The Committee ensured that all of the previous themes were maintained as the understood that the litter on the ground, the energy and water saved and the reduced CO2 emissions, all greatly benefit biodiversity. Examples of just some of their ongoing work on these themes are listed below:
Litter and waste
- Ensure waste is put into the correct bin.
- Students follow the tidy classroom checklist with the tidiest classroom award once a week.
- Students are encouraged to use reusable lunchboxes and water bottles.
- Recycling materials for biodiversity such as painting and planting in old tyres.
- The code for the Litter & Waste Theme is still displayed for all to see
- An appointed Energy Sheriff ensures all the lights are turned off when the classroom is not in use.
- The code for the Energy Theme is still displayed for all to see.
- Rainwater collected in old plastic containers and a 5 gallon drum for watering plants.
- Ensure all taps are turned off fully.
- The code for the Water Theme is still displayed for all to see
- Students are encouraged to take part in Walk on Wednesday.
- The golden boot award is used for the best class.
- Participation in other initiatives such as scoot to school.
- The code for the Travel Theme is still displayed for all to see.
Step 5: Curriculum Work
|Subject||Environmental Issue Covered|
|Art||Drawing bulbs; Leaf/bark rubbings; Mapping; Nature displays|
|SESE||Species studied: Fox, spider, penguin, polar bear, honey bee, butterfly, wild flowers, mini-beasts.
Nature walk / How plants drink? / Planting bulbs / Comparing animals from hot and cold countries / Observational skills while watching wildlife and planting trees over four seasons / Animal homes and habitats.
Finding water/Is it waterproof?
Human environments – Comparing communities in other countries
|Literacy and Communication||Vocabulary related to biodiversity, recycling, nature, energy and water.
Oral and written reports on endangered species.
Reading about biodiversity, nature and wildlife and discussing these themes.
Effect of weather on the environment / Mini-beast reports
|Gaeilge||Focloir – An Gairdin/An Crann
Rannta- An Seilide/ Is crann laider me/Froganna
|SPHE||My School Community – development of responsibility for our garden through working on it.|
|Music||Mini-beast song / Composition and performance of “Walk to School”|
Step 6: Informing and Involving
The school set up a Biodiversity Action Time, where all of the students get a chance to be actively involved in the school garden. This time takes place on Fridays at 11:15 AM. During this time the students observe the nature around them and pick up any litter. The school took a biodiversity walk around the school each week in year two and the Green-Schools Coordinator sends regular emails to inform other teachers and students of what work is happening on the theme. The school had a visit from Leif Barry who delivered talks on biodiversity to the different classes.
Everyone in the school is kept informed about the Biodiversity theme through a number of ways:
- Green-Schools Notice Board.
- Green-Schools Time Line.
- Monthly Newsletters.
- Notices on classroom doors and windows.
- At assembly on Mondays.
- Photographs of Activities around the school.
- Classroom displays.
- Posters around school.
- Classroom visits by children to advertise an event or show and tell an item linked to biodiversity.

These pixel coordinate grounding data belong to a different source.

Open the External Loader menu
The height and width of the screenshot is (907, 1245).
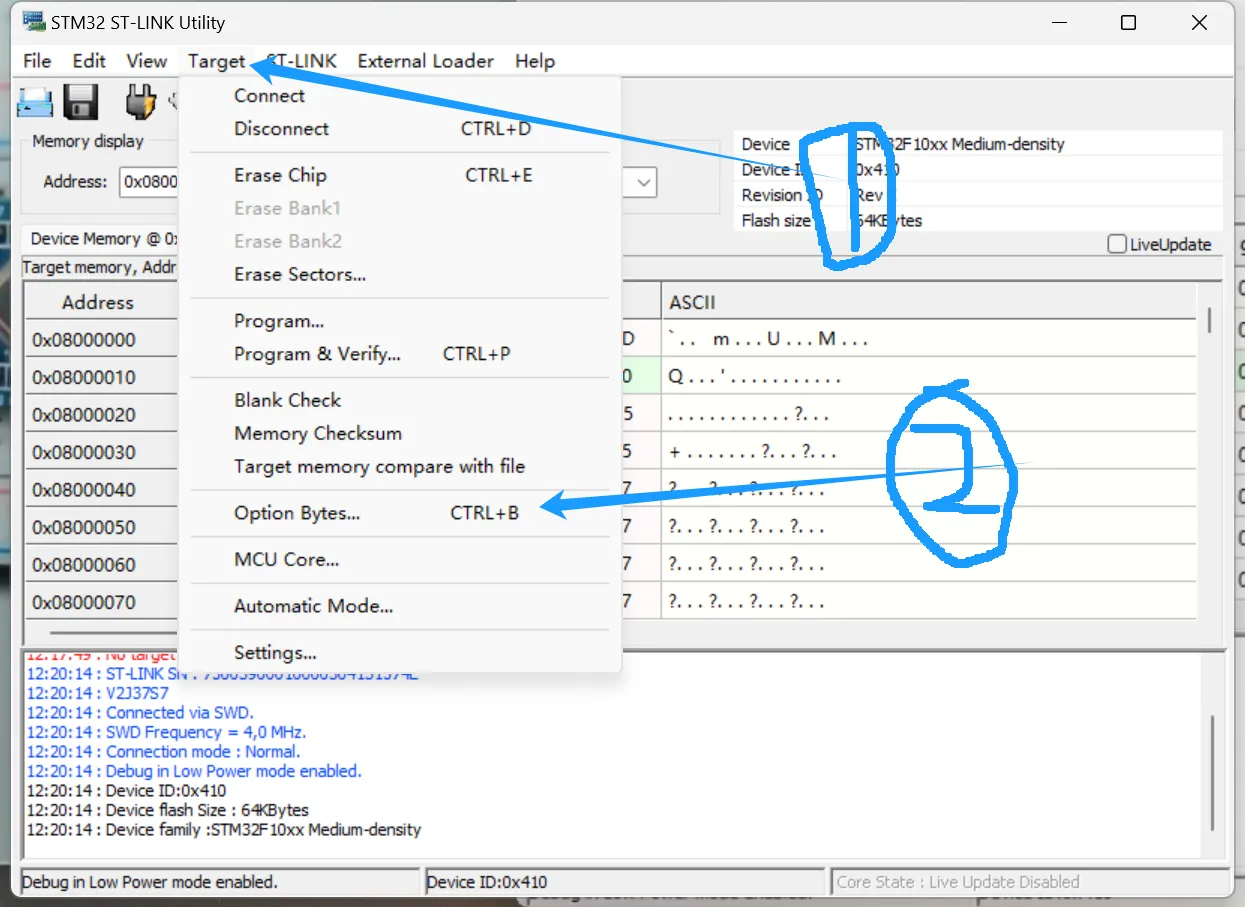click(425, 61)
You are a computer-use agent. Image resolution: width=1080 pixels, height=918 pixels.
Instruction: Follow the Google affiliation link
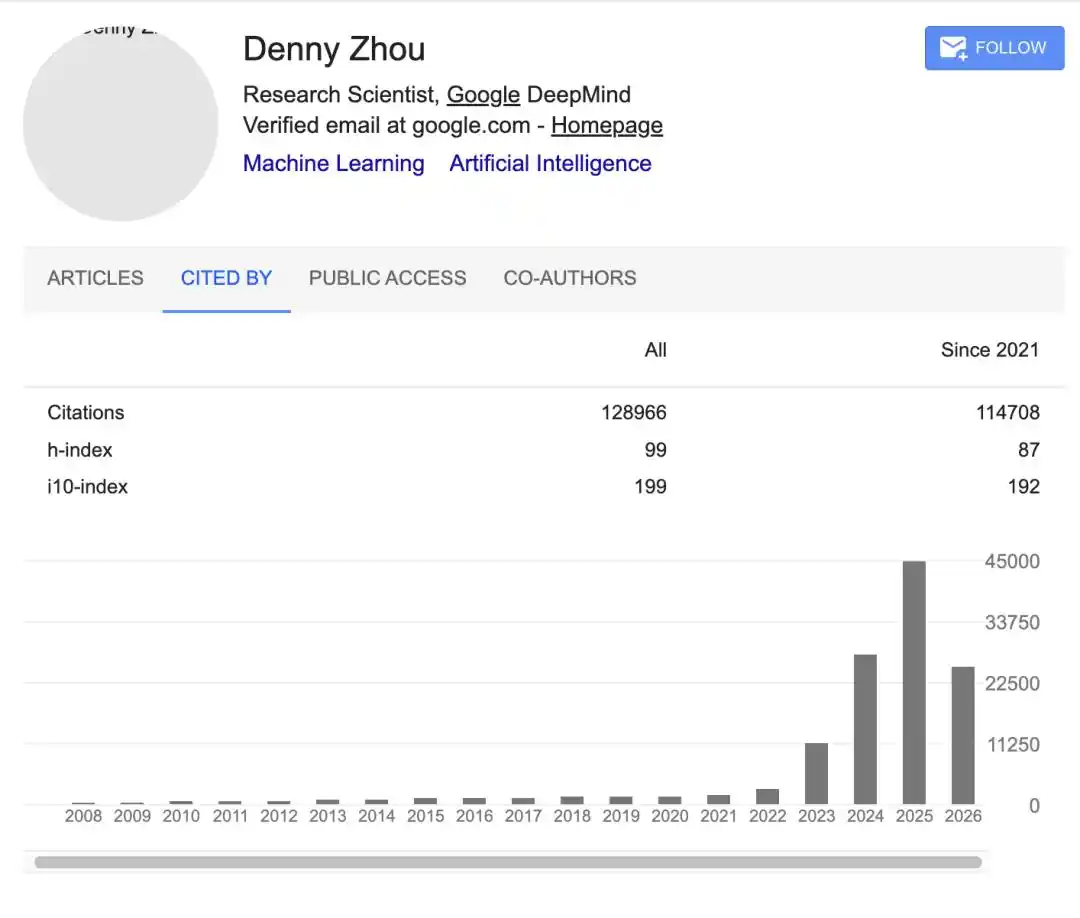483,95
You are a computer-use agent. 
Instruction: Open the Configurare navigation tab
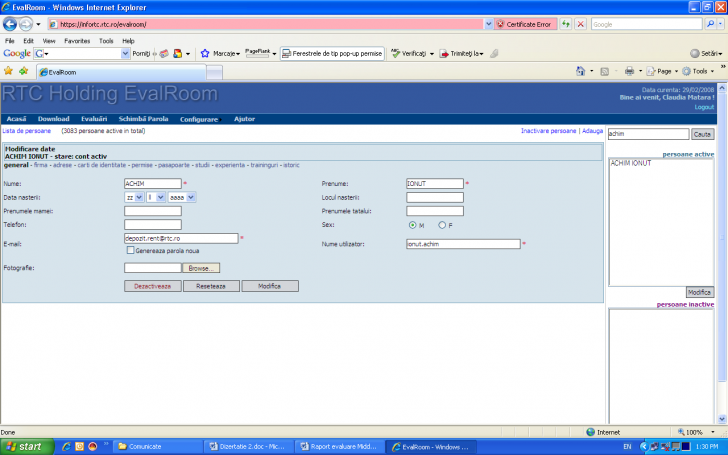[199, 119]
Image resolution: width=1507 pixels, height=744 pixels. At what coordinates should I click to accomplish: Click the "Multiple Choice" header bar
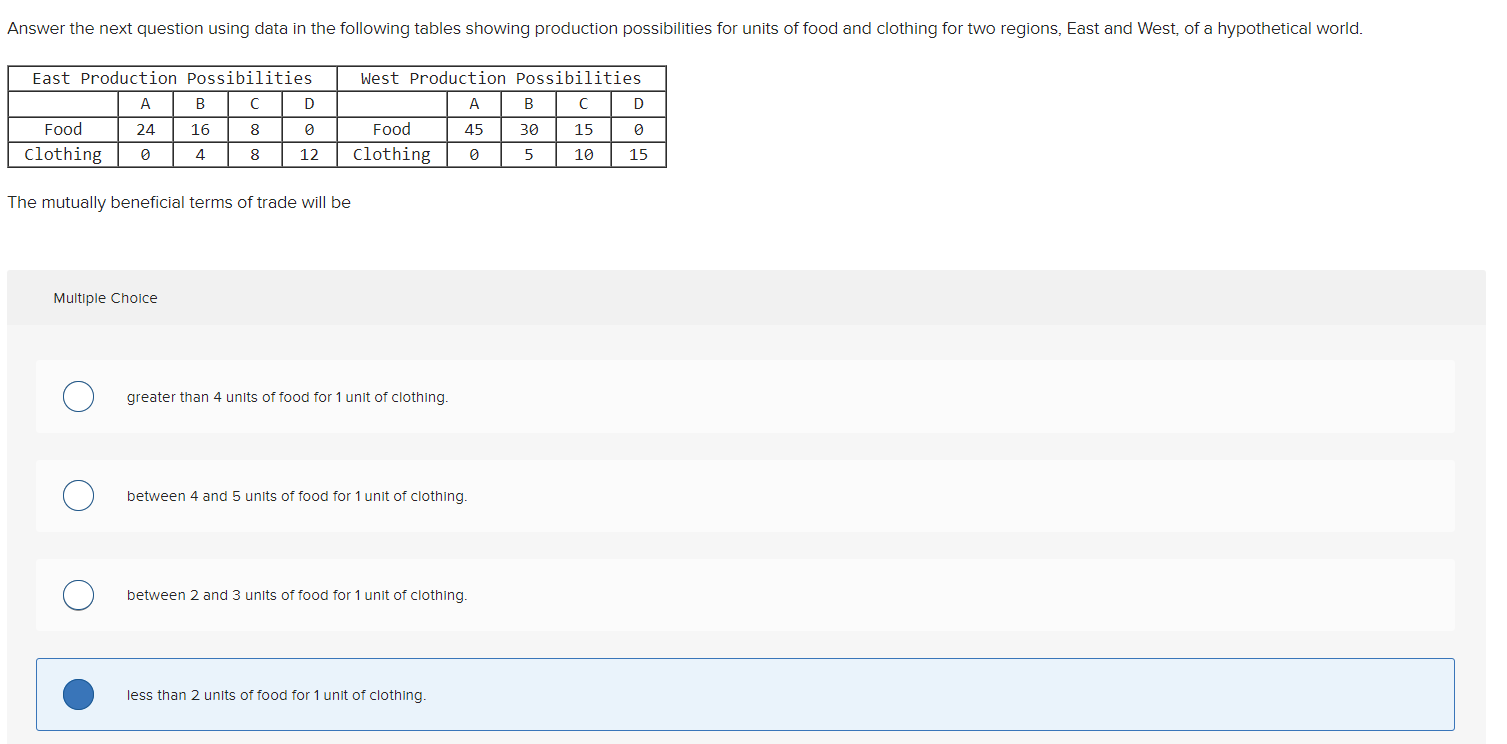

- Linking with the Parish Office for community involvement.
- News article on bug hotel in the Clare Champion paper.
- Invitation from the Clare Garden Festival for the school to take part in their biodiversity competition.
Step 7: Green Code
The green code was written by students from Room 4 and Room 5. It is displayed at reception and in the school corridor.
Plants and animals,
Big and small,
Let’s work together to save them all,
Trees and plants give us air,
Let’s show them that we care
Awareness is happening very naturally and holistically – it’s not a specific time on the timetable but rather a constant.
Overall our school love working on Biodiversity. The children loved it and really enjoyed the hands on approach and certainly learned a lot. The adults involved worked with great enthusiasm. Thanks to everybody for their input in making this so successful. It is lovely to see the ongoing projects develop. Well done to all.